DoghouseReilly said:


> Anyone know their surcingles are made with cotton, wool, or a blend? Not that it really matters...


By definition, surcingle is wool. Not sure about blends, but if it were all cotton, it would be a web belt, and not a surcingle.


----------



## Brio1 (May 13, 2010)

I must be missing something here. Is there an option on their website to order a plain surcingle belt without a motif? I just want to order a belt in maroon such as this one: https://www.jpressonline.com/accessories_belts_surcingle_detail.php?id=BT6836B

I found it; silly me :icon_pale:


----------



## Brio1 (May 13, 2010)

Sorry, does anybody happen to know what the shipping charge is? Thanks in advance.


----------



## DoghouseReilly (Jul 25, 2010)

$8.50


----------



## DrMac (Jan 31, 2010)

Titus_A said:


> Not really responsive to DGR's original question, because these are rather overpriced, but I've always enjoyed the ones here.


I have one with the flag of my native state, TN. These are made by Eliza B and are great quality.


----------



## Brio1 (May 13, 2010)

DoghouseReilly said:


> $8.50


I see why their belts are very reasonable; they make it up in the shipping costs. 

Why so much for just a BELT?


----------



## TheWGP (Jan 15, 2010)

Brio1 said:


> I see why their belts are very reasonable; they make it up in the shipping costs.
> 
> Why so much for just a BELT?


Eh, I agree to some extent about the shipping, but it really does cost a bit to send via anything with tracking anymore - even USPS with delivery confirmation. I don't know what Eliza B. uses and am not inclined to check out just to see, but it's kind of what you have to expect.

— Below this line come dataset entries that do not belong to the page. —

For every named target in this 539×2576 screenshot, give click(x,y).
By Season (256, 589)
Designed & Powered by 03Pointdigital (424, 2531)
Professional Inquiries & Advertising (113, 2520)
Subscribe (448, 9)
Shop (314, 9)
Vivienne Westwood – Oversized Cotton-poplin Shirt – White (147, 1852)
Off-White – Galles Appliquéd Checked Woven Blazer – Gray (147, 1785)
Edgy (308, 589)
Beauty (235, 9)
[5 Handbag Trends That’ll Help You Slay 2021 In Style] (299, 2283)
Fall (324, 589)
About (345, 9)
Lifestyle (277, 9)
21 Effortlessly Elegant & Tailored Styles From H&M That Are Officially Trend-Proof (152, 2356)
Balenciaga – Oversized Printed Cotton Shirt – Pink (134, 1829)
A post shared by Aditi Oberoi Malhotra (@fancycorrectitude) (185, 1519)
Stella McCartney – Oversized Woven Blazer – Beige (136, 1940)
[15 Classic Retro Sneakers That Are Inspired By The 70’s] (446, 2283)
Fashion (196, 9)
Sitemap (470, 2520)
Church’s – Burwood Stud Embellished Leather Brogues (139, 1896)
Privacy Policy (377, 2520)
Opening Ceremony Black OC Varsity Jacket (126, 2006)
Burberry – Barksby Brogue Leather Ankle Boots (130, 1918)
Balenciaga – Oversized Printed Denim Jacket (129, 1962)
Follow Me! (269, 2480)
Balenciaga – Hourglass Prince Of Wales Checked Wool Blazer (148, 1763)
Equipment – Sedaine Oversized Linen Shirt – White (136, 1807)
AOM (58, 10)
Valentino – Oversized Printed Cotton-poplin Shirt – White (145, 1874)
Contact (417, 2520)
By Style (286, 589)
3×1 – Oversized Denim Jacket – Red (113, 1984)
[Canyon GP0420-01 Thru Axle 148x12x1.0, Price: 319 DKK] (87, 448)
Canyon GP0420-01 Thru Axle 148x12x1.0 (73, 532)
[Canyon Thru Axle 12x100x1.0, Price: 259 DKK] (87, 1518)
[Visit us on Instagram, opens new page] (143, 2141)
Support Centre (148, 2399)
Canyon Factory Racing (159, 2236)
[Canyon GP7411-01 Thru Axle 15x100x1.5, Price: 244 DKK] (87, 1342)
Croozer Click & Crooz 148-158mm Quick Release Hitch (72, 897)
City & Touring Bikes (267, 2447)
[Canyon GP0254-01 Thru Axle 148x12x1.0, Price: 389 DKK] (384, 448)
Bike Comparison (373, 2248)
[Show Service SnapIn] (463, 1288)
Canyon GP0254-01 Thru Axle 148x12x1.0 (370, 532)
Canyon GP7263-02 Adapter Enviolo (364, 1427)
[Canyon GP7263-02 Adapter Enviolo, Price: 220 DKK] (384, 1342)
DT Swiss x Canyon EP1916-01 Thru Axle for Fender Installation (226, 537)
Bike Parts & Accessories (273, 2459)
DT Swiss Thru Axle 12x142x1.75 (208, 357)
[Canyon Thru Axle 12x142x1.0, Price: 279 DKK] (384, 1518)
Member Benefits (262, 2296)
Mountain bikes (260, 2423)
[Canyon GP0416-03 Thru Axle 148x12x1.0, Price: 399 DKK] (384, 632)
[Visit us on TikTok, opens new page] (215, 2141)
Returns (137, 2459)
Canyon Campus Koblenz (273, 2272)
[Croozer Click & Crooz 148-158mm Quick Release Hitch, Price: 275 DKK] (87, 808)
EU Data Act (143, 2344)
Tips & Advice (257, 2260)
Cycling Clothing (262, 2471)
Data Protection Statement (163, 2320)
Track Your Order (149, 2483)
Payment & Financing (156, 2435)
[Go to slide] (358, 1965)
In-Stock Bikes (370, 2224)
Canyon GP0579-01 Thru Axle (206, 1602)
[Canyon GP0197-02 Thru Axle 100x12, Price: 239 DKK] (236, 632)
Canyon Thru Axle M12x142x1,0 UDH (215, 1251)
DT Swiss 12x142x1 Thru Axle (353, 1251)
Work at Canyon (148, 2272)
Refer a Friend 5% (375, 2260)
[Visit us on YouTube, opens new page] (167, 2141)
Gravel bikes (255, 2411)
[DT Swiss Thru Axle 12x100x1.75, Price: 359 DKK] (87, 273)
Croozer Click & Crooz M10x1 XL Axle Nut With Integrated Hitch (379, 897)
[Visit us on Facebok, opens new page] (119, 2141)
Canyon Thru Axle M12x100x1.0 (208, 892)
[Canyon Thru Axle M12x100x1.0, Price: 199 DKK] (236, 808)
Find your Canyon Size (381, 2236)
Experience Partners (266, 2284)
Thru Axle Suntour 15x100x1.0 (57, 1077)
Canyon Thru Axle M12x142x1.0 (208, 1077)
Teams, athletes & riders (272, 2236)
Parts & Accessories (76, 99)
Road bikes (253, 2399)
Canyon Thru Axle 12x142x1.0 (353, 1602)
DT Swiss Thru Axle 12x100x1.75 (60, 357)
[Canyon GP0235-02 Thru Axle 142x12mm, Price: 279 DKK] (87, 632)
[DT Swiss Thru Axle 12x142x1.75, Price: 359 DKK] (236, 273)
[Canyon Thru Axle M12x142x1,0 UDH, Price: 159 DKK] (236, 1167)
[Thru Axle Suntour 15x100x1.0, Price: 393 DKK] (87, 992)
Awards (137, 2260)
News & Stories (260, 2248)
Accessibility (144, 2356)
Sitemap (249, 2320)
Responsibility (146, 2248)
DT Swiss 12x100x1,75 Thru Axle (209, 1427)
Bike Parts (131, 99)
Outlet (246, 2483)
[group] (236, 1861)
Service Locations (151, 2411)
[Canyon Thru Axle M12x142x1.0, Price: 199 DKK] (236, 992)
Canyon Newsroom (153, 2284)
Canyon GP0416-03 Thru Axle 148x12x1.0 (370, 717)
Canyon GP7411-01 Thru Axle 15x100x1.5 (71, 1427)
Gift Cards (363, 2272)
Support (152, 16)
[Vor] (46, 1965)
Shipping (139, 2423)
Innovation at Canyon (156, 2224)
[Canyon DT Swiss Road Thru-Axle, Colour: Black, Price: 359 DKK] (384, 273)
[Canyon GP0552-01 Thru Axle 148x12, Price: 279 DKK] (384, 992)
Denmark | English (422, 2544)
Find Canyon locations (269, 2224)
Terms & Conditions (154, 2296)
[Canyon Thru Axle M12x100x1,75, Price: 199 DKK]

I love the ability to customize and select exactly what you want - yeah, you're paying retail price instead of a "discount store price" but for the quality and so on and the ease - I'll take it. That said, one of my favorite summer belts is a Vineyard Vines standard from Filene's.


----------



## Taken Aback (Aug 3, 2009)

USPS is the carrier, and I believe it's by Priority Mail. They ship the belt in a ziploc bag within a padded mailer. If you consider postage runs about $5 for one belt, the mailer costs maybe 40-60 cents wholesale, say 15 cents for the bag and then the labor....well, maybe they do make some profit, but $28 for a highly customizable D-ring belt also seems a bargain to me.

Somehow I don't feel squeezed.

Preston makes comparable belts to Leatherman, and at a slightly lower price, but I don't know of a retailer that carries their surcingles (only the ribbon belts).


----------



## C. Sharp (Dec 18, 2008)

https://shop.oconnellsclothing.com/surcingle_belts.php



DoghouseReilly said:


> Anyone know their surcingles are made with cotton, wool, or a blend? Not that it really matters...


----------



## DoghouseReilly (Jul 25, 2010)

It costs more than you think to ship something these days and free shipping is something only really feasible for a larger outfit. Even then, it means an increased price for the product. Better to have it broken out separate than hidden in the cost of the item.


----------



## cecil47 (Oct 25, 2009)

Taken Aback said:


> USPS is the carrier, and I believe it's by Priority Mail. They ship the belt in a ziploc bag within a padded mailer. If you consider postage runs about $5 for one belt, the mailer costs maybe 40-60 cents wholesale, say 15 cents for the bag and then the labor....well, maybe they do make some profit, but $28 for a highly customizable D-ring belt also seems a bargain to me.
> 
> Somehow I don't feel squeezed.


Agreed. The 8.50 is a flat rate for one or many belts. With the Father's day discount code, you're starting at 22.40 per belt before shipping. For a brand-new belt you can customize, that seems like a bargain to me. Buy a few and spread the shipping cost. Geez. If that's too much, hit the thrifts.


----------



## Brio1 (May 13, 2010)

C. Sharp said:


> https://shop.oconnellsclothing.com/surcingle_belts.php


Are these also made by Leatherman?


----------



## Brio1 (May 13, 2010)

*Stitch*

I can't make out if this is brown or yellow stitch from Leatherman?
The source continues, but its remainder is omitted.